Prologue to Mayo del 68: la revolución de la revolución, by Jacques Baynac

However intense our desire may be for May 68 to happen again some day, there is little good to be had in feeding the nostalgia for what will never be again. The irreducible singularity of that event has anchored it firmly in history, making it an absolutely unrepeatable episode. But, careful, affirming that May of 68 cannot happen again does not imply, far from it, that it has stopped beating strongly in our present, nor that its effects have been extinguished with the passage of time.

Definitively unrepeatable, May 68 nevertheless reinvents itself in every gesture of collective rebellion, from the Lacandon Jungle to Taksim Square, passing through to Notre -Dame-des-Landes, or through to the crowded squares of 15M, among many other places. But, let us also be careful in this case, because in saying that May 68 reinvents itself at times does not mean that it does not present notable differences with its various reinventions.

It is of these limits that I would like to address here, as a personal and fraternal tribute to the great book that Jacques Baynac offers us. Undoubtedly, one of the best that has ever been written about the events.
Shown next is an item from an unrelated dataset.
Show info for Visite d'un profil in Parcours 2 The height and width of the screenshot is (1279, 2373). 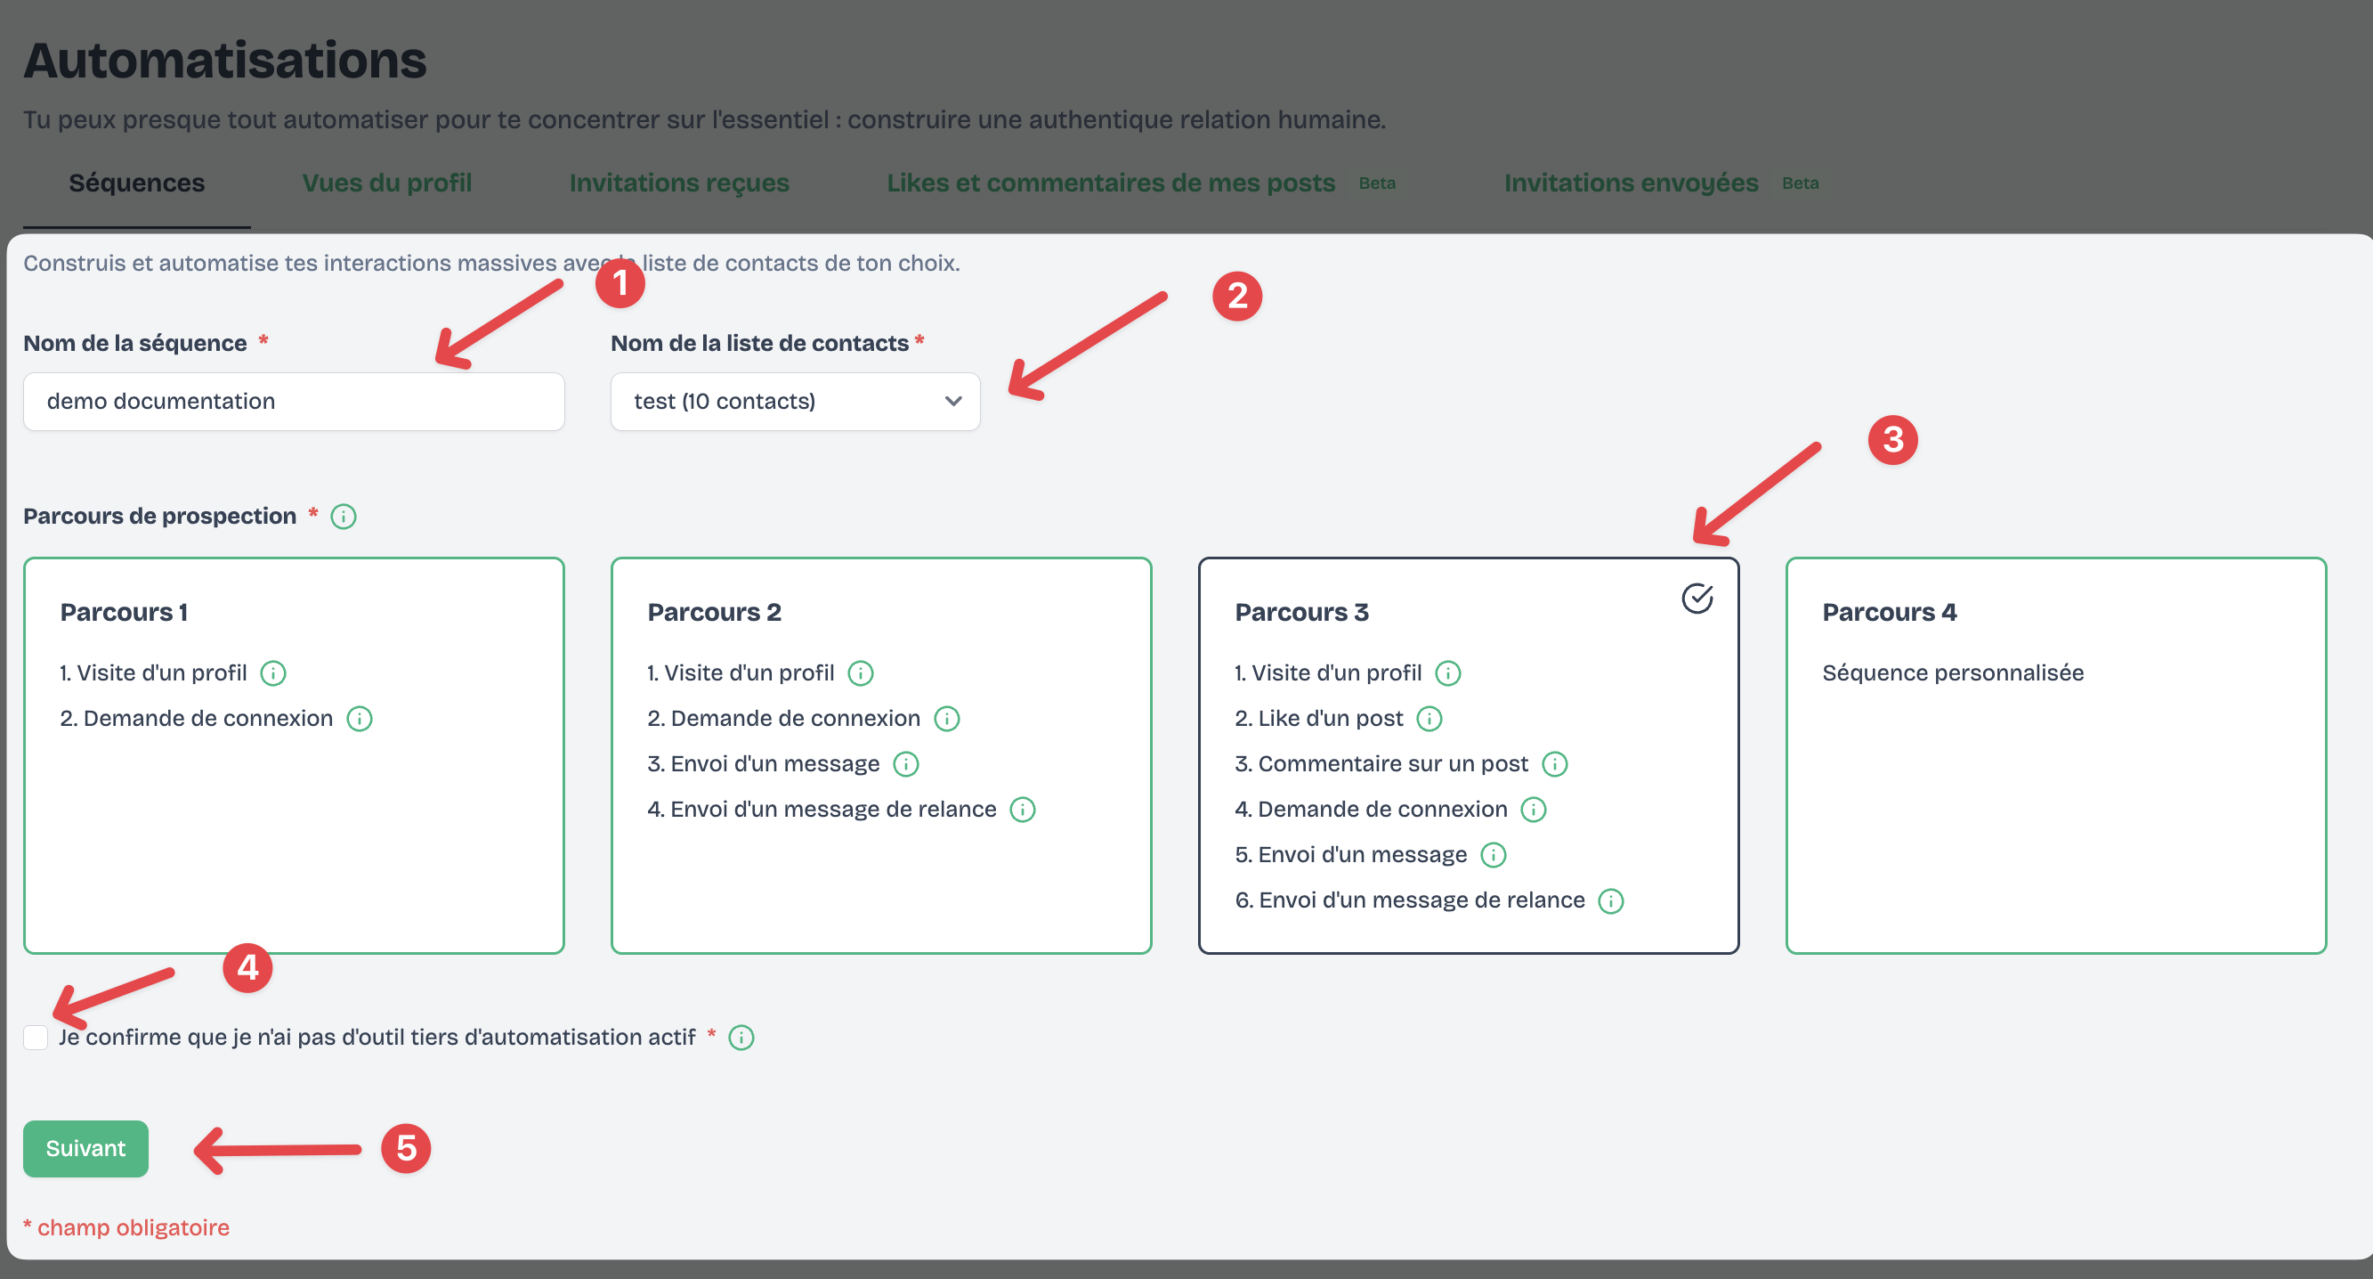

May 68 is part of those rare historical occurrences that are endowed with enough magic to spur the imagination, ignite desires and make us dream.

An absolutely unexpected event, May not only caused an enormous surprise in the whole world, it also stunned its own protagonists. Nobody had imagined that something similar could happen in that period that was relatively prosperous, and in that country that was so peaceful that it could even be boring.

Moreover, what was happening then was unimaginable and disconcerting to ourselves at the end of each day of struggle, and in the mystery that surrounded every dawn of an ongoing battle.(1)

The magic of May transformed us to the point that we were never the same again and its imprint was such that for many of the people who lived it, May never ended completely, as is reflected in the splendid book La libreta francesa. May 68, written by the then twenty-year-old Emma Cohen,(2) who decided to escape from the family environment, to throw herself completely into the turbulence of May.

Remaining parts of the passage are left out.